When you open a popular online service, say YouTube, from your machine, a set of videos appears on its home page. Later, if you open the same service from another machine, it displays a different set of videos. Who is behind this? The simple answer is the YouTube machine learning (ML) algorithm. The algorithm quietly observes your browsing habits, learns from it and determines the kind of videos you prefer to watch. And based on the algorithm’s recommendations, YouTube displays a page (supposed to be) tuned to your interests.
Perhaps you may be wondering, what the heck is this machine learning stuff and how are solutions based on it different from the conventional problem-solving approach? Let us explain with an example. All of us are familiar with spam or junk emails that fall into our mail box regularly. We enlist the service of an antispam tool to identify and filter out these junk emails. Conventional spam detection services monitor certain attributes of the incoming mail and based on a set of rules compute a spam score for the mail. And if the spam score of the mail exceeds a threshold value, the tool marks it as a spam. Here, the success of the solution depends on the power of its rule set (the rules like, if the mail comes from certain kinds of domains/IP addresses or certain e-mail ids it could be spam; if it contains a certain set of words it could be junk etc.).
To facilitate the smooth functioning of this anti-spam solution, one needs to create a database of blacklisted domains, email ids and the like. Once the tool is up and running, it will certainly function well for a while. However, in no time you will find holes in the system. The content in the blacklist database (domain names, email ids, spam words, etc.) keeps on changing- spammers always get smarter- and unless you monitor these parameters continuously and update them (along with the rule sets) the system will become obsolete. The problem with this type of solution lies in the static nature of the data and rule set. So, the conventional static rule based system simply cannot scale.
Let us assume that we already have some emails marked as spam and non-spam, users themselves figure out the spam emails and transfer them to the spam box. Now, one can learn the patterns of the spam emails by analysing this data. Once the features of a typical junk mail are identified, the software can use this information to mark the new incoming mail as spam or not. If the new mail conforms to the pattern, the system will mark it as spam. This is the crux of the machine learning approach. The distinctive feature of this approach is the meticulous use of the data already archived.
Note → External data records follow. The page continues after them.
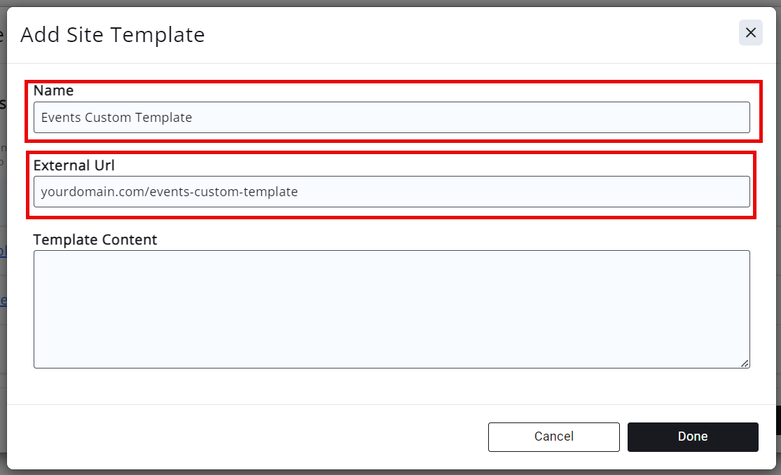Click empty footer area left of Cancel

point(245,436)
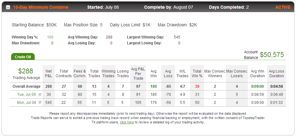Select the Overall Average row label
Screen dimensions: 296x137
27,86
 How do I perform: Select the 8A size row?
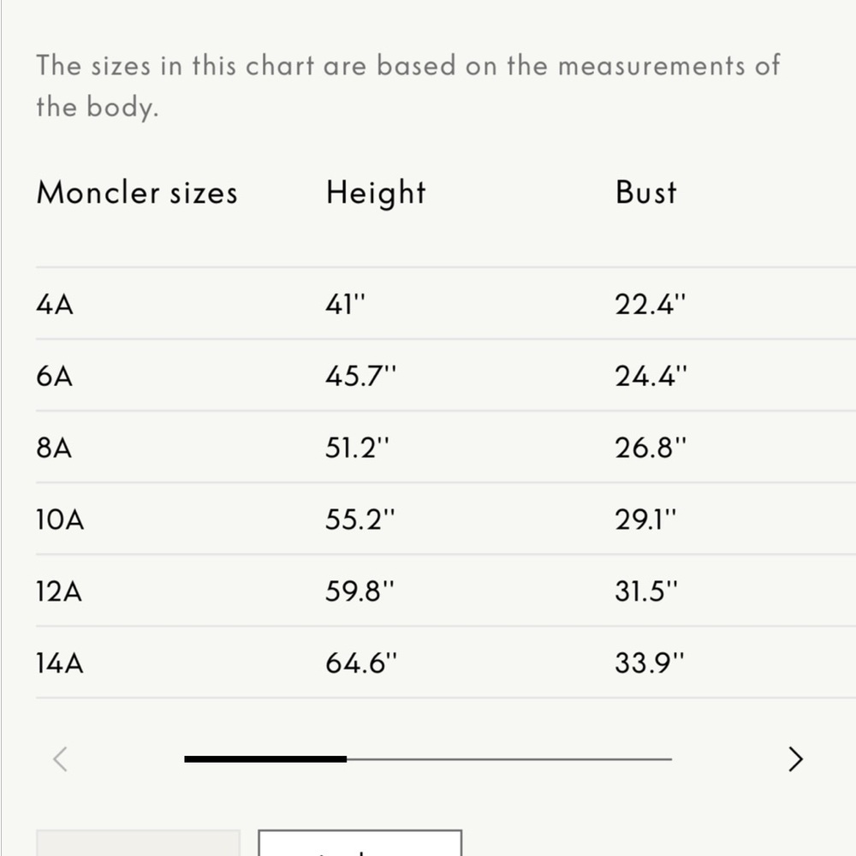[445, 447]
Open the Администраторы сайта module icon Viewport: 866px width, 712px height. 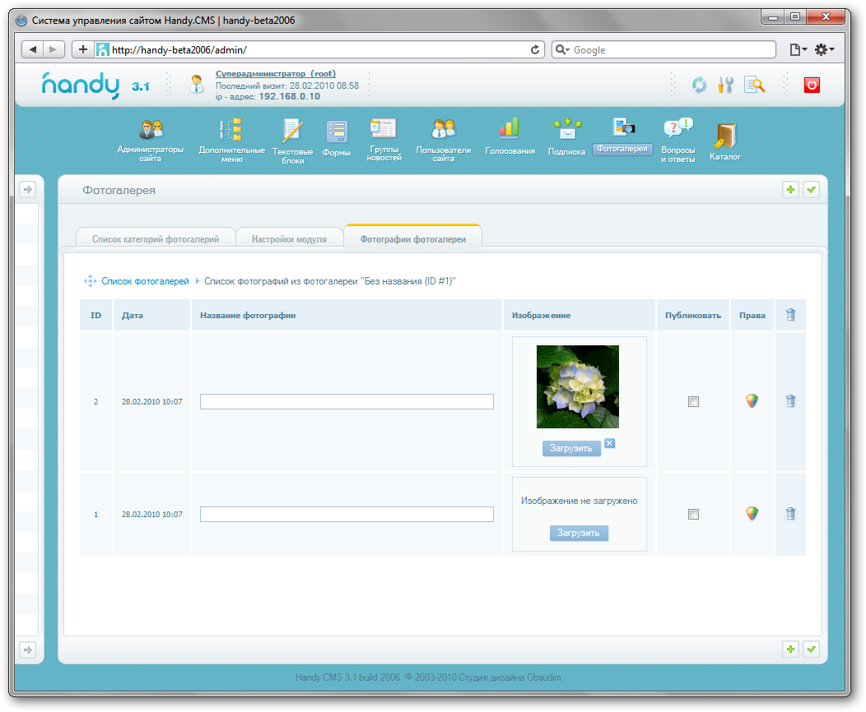tap(150, 132)
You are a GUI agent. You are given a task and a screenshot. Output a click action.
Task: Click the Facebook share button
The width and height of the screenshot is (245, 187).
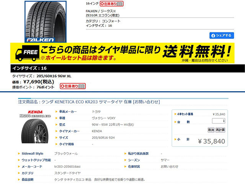pyautogui.click(x=222, y=35)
In an ML based anti-spam solution, the new email passes through a machine learning algorithm (classifier), which checks with a corpus of emails. Based on the inputs from the pre-existing corpus of data, the ML algorithm marks the new mail as spam or non-spam. The corpus is dynamic as it gets updated constantly with user’s input and the algorithm also adjusts itself to these changes in the input. So, the solution, being organic in nature, will always be in sync with the real world happenings. The defining character of the ML approach is that it learns from the corpus of data — learning means identifying the patterns in the corpus of data and using them to make decisions in the future. As it gets more data, the algorithm learns how to do the task better. Contrast this approach with the conventional algorithm with static nature. The conventional solution does not listen to feedback from users — it is missing out on the opportunity to learn from the users’ feedback.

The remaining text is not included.